For the equi-grouping operation over an ordered set, it’s appropriate that the default order of members in a grouping subset should be consistent with the order of their first appearances in the original set. We can sort the result set by, say, the grouping field, to get a desired order, but we could lose the original order of members after they are grouped, or at least have difficulty in recovering it.

One of the examples is to count the frequencies of each word in a textbook. This is a simple equi-grouping operation, and the order of members of the result set should be by default in line with the order of their first appearances. This has practical meaning. In a class, a teacher teaches the words according to the order. This order, however, will be difficult to get if it isn’t returned with the result set of the group operation. To do the task, we need to assign a sequence number to each word according to the order of appearance, perform the grouping while getting the smallest sequence number for each unique word, and then sort the grouping subsets by the smallest sequence numbers, which will be discarded after the operation is completed. The process is roundabout and inefficient.

It is clear that the order of members in the result set of an alignment group operation and an enumerated one should be based on the specified base set. And it’s natural that the order of members in a result set of an order-based group operation should be according to the order of their creation.

As the unordered set-based SQL doesn’t define the order of members in a result set for group operations, it can’t ensure that a returned result set has the same order as the original set. In practical applications, most databases use the HASH algorithm to implement a group operation. In this case, the order of members in a result set is the order of HASH values. Since the order of hash values hasn’t any practical uses, a re-sorting is required, if needed. We need to generate sequence numbers for members of the original data set to get the sorting condition and use it to perform the group operation. This is complicated and slow. Some databases perform group operations by first sorting the data set, generating a result set where members are ordered by the grouping field (an expression). This order is useful. But there is still much difficulty if we want to recover the order complying with that of the original data set.

SQL can achieve the result of alignment grouping and enumerated grouping using LEFT JOINs. But both the HASH algorithm and the sorting method will lose the order specified by the base set, which is essential for these two types of group operations. To recover the specified order, we need to attach a sequence number to each member of the base set, changing a simple single-value set into a set consisting of multi-field records. Moreover, it’s a hassle to maintain the sequence numbers if a member is added to or deleted from the base set, since the sequence numbers of all members following the newly-added/deleted member should be adjusted. In a word, it’s complicated to do alignment grouping and enumerated grouping in SQL.

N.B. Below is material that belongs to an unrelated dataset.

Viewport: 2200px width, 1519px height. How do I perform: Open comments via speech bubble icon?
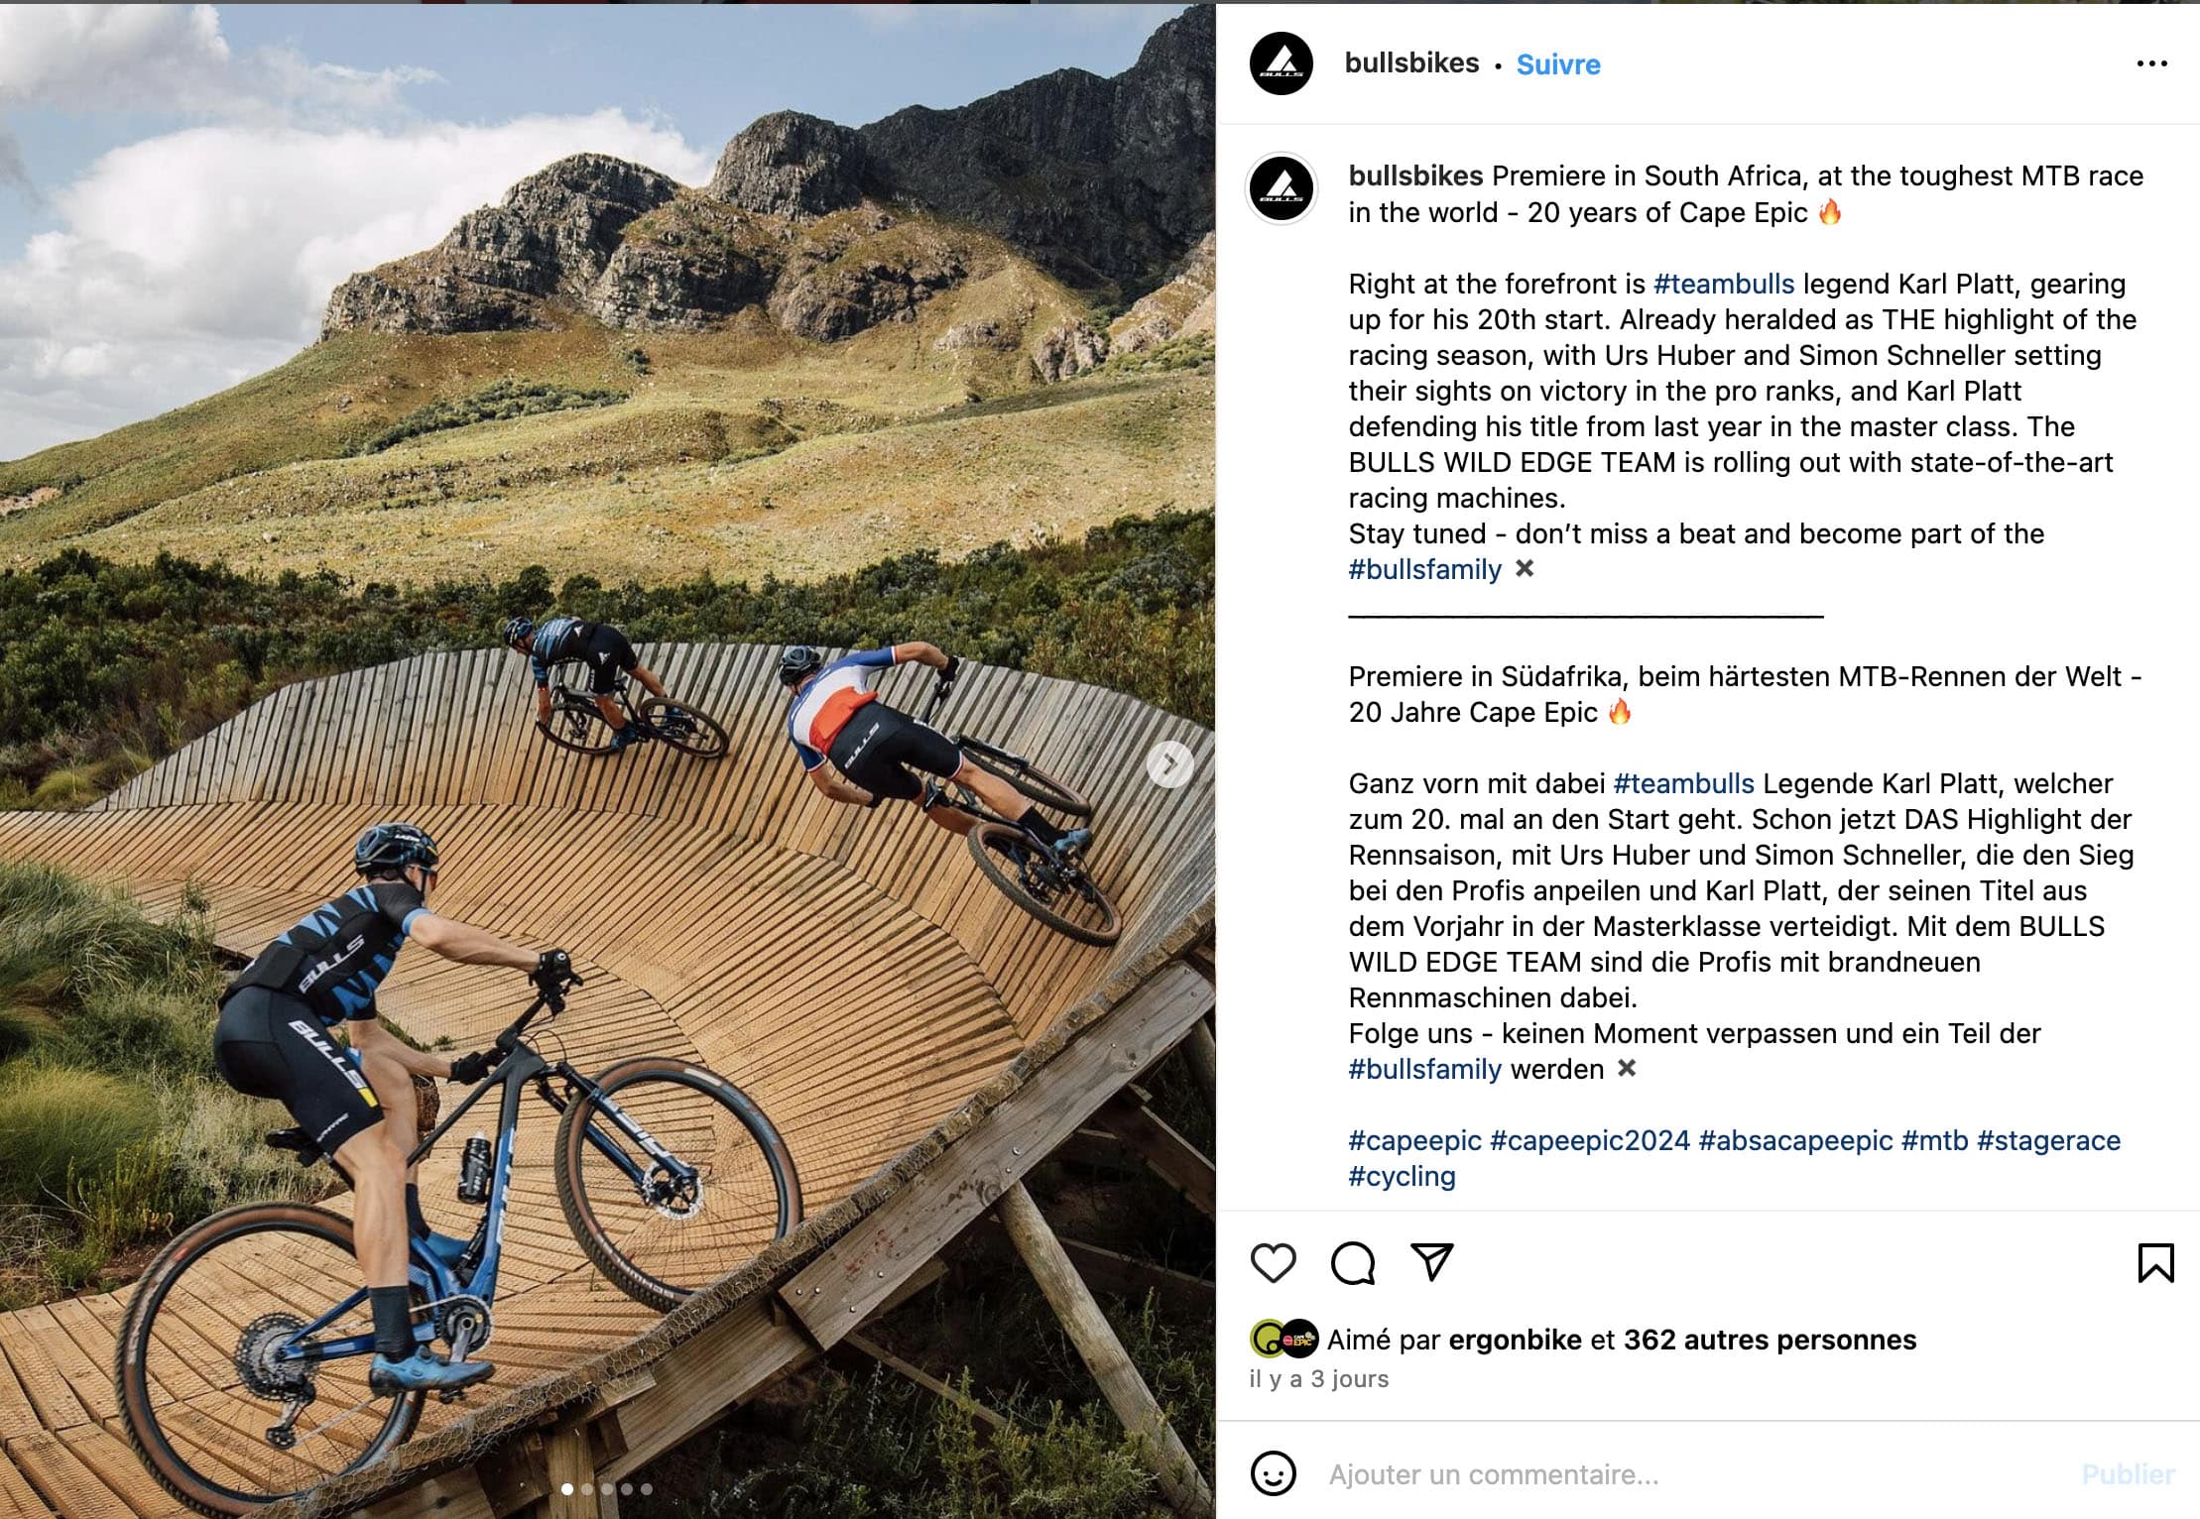pos(1353,1263)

In principle, the order of members in each grouping subset should by default be consistent with their order in the original set. Whether the order is useful or not depends on the subsequent operations.

Since SQL doesn’t care about the order for group operations, it automatically performs an aggregate operation – one where the order of members doesn’t have an impact on the result set, like SUM, COUNT and other common aggregate computations - after each group operation. For SQL, the order of members of a grouping subset is meaningless.

The order, however, plays a role in certain aggregate computations. One instance is to get the time difference between the last two logins of each user based on a login log (by default a log file is sorted by time). To do this, we need to group the file by user, get the last two records from each subgroup, and calculate the difference. Here the order of members in each subset is important. About the aggregate operations, we’ll discuss them blow by blow in subsequent articles.